When Behind in Rent Can Bankruptcy Prevent Eviction?
A failure to pay the rent could lead to an eviction. Landlords have the right to initiate such proceedings even if you plead with them and attempt to explain your financial hardships.
When facing such circumstances, you’ll naturally attempt to delay the eviction. The goal can be accomplished in a couple of ways. If your financial situation is dire enough, you may consider a bankruptcy filing. Going through with the process could also offer you some protection against eviction.
Will a Bankruptcy Filing Stop an Arizona Eviction?
In Arizona, you will receive an eviction notice that states a compliance time period. If you fail addressing a specified problem within the respective timeframe, you will be evicted.
For a failure to pay rent, you will get an eviction notice with a five-day warning period. The timeframe is specified in A.R.S. 33-1368. If you have a month-to-month agreement and your landlord wants you to leave the apartment, the eviction notice will be provided 30 days in advance.

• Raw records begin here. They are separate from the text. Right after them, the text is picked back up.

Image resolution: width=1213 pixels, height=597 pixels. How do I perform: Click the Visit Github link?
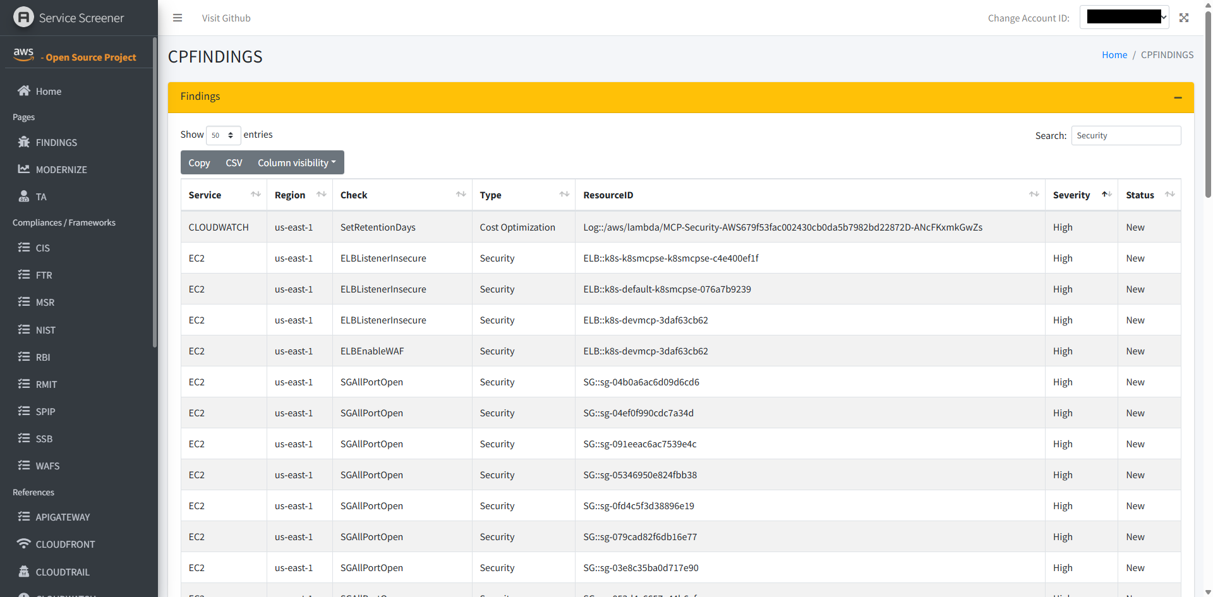226,18
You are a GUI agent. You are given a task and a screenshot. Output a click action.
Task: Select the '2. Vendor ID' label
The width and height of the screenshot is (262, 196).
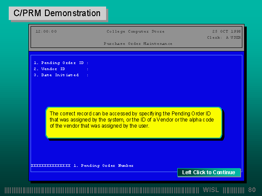49,69
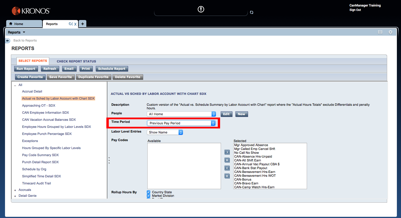Remove all selected pay codes with double-left arrow
The image size is (401, 218).
click(x=227, y=176)

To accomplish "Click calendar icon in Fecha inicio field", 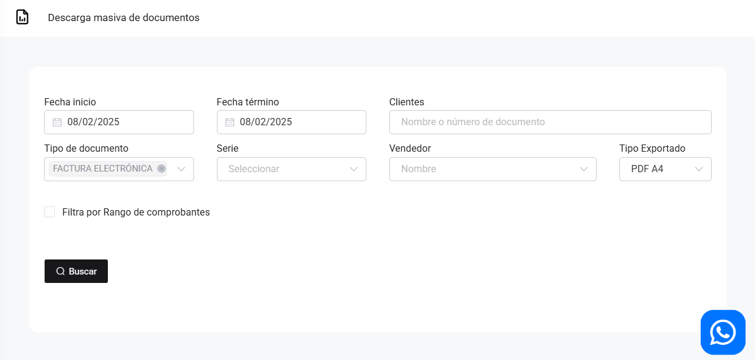I will (57, 122).
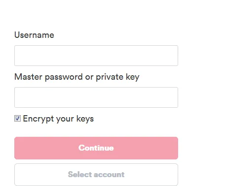Select the empty box below Username
Viewport: 226px width, 186px height.
96,56
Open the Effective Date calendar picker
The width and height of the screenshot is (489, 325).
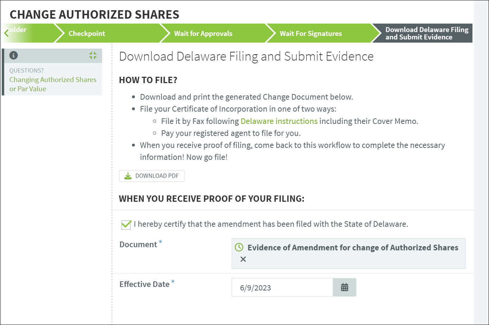click(x=344, y=287)
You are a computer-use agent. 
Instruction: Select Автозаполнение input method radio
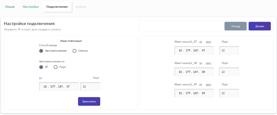coord(41,51)
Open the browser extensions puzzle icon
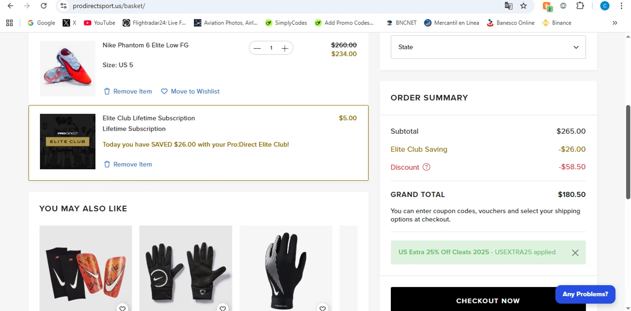 coord(580,6)
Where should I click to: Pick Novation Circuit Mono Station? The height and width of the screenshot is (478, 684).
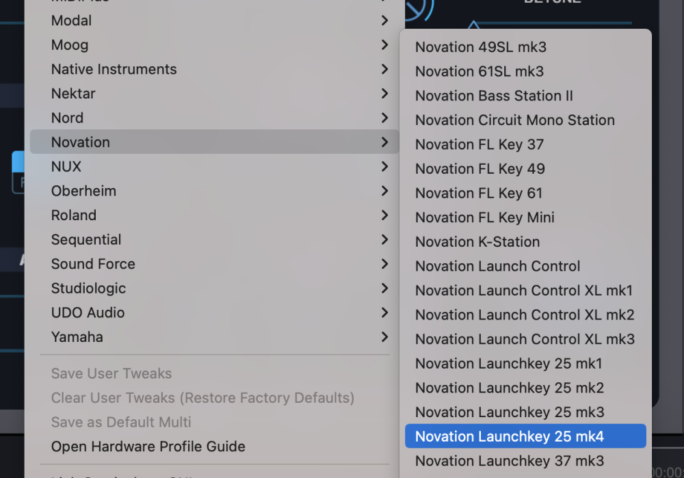514,120
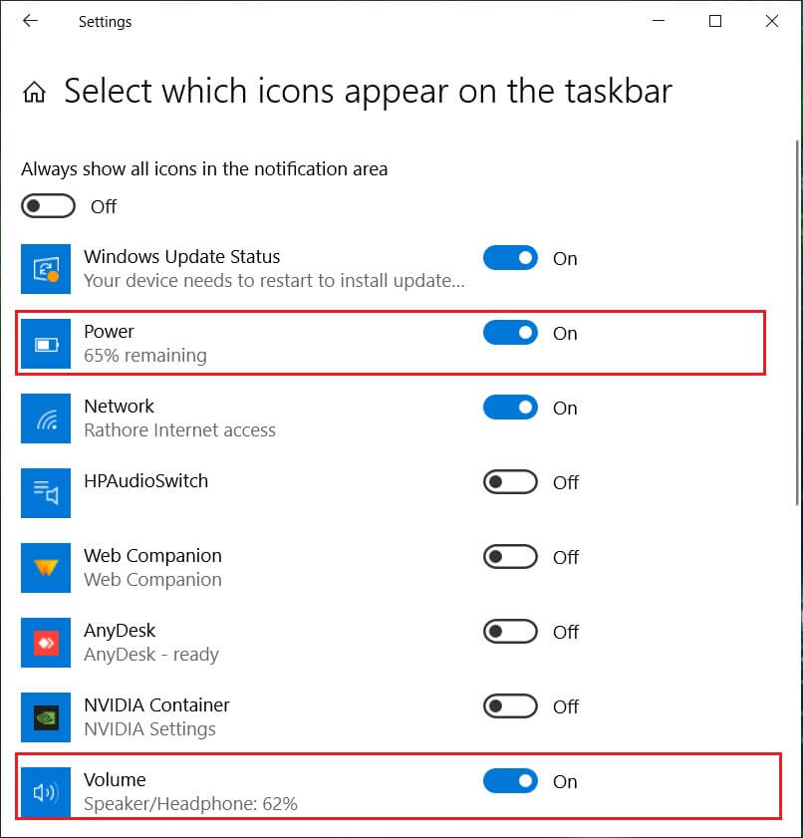Screen dimensions: 803x838
Task: Enable always show all icons toggle
Action: coord(48,206)
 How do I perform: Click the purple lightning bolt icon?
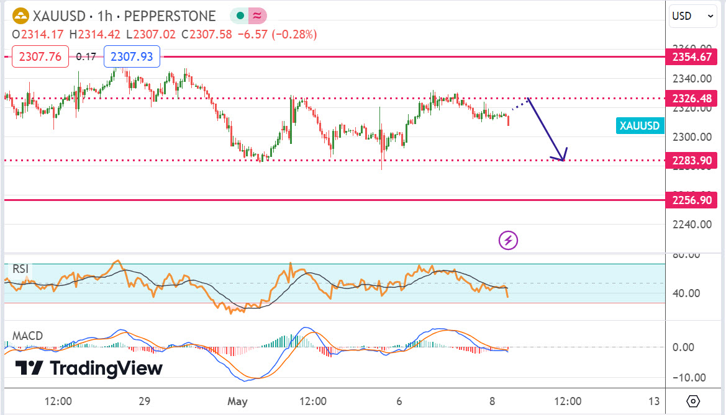[x=509, y=240]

The best course of action in such circumstances is to comply with the eviction notice.
If it’s simply impossible to make a payment at the time being, you’ll have to consider alternatives.
A bankruptcy filing may or may not stop an eviction.
A bankruptcy filing puts in effect an automatic stay that protects the debtor from collection efforts on behalf of creditors. The stay becomes effective the moment the filing goes through.
Bankruptcy filings offer protection from eviction whenever they’ve been filed before the eviction notice was issued. The automatic stay makes it possible for the landlord to issue an eviction notice from that point onward.
When you file after you’ve been served with the eviction notice, you will do very little to slow the process down.
Landlord Rights and Additional Considerations
Even if your bankruptcy filing occurred prior to the serving of the eviction notice, your landlord will still get to fight the automatic stay.
Landlords have the right to file a motion with the Arizona bankruptcy court that will give them the permission to move forward with the eviction. Unless you have a very good reason to request a delay in the eviction, the automatic stay may be lifted by the court.
If a landlord is capable of proving extensive property damage or illegal drug use on top of the late payments, the automatic stay will be lifted once again.
Finding proof of the first is relatively easy – before and after pictures or videos will be sufficient to present the condition of the property to the Arizona court and request a lifting of the automatic bankruptcy stay.
A Bankruptcy May Buy You a Bit of Time
The most important thing to understand in such situations is that the bankruptcy will not stop the eviction process.
In the best case scenario, a bankruptcy can buy you a little bit of time. Landlords, however, can also seek their rights in court. If they do, the bankruptcy automatic stay will be lifted after a short period of time and the eviction notice timeframe will become effective.
The best thing to do in such situations is to use the time to negotiate an agreement with your landlord.
It’s in the best interest of both parties involved to seek a mutually-beneficial agreement. Your ability to commit to a certain payment schedule will make it possible to stay in your apartment and overcome financial issues gradually.
Alternatively, you may want to pursue debt settlement or consolidation. If you reduce some of your existing debt, a bit of income will become available. This income can be used to make your apartment payments on time.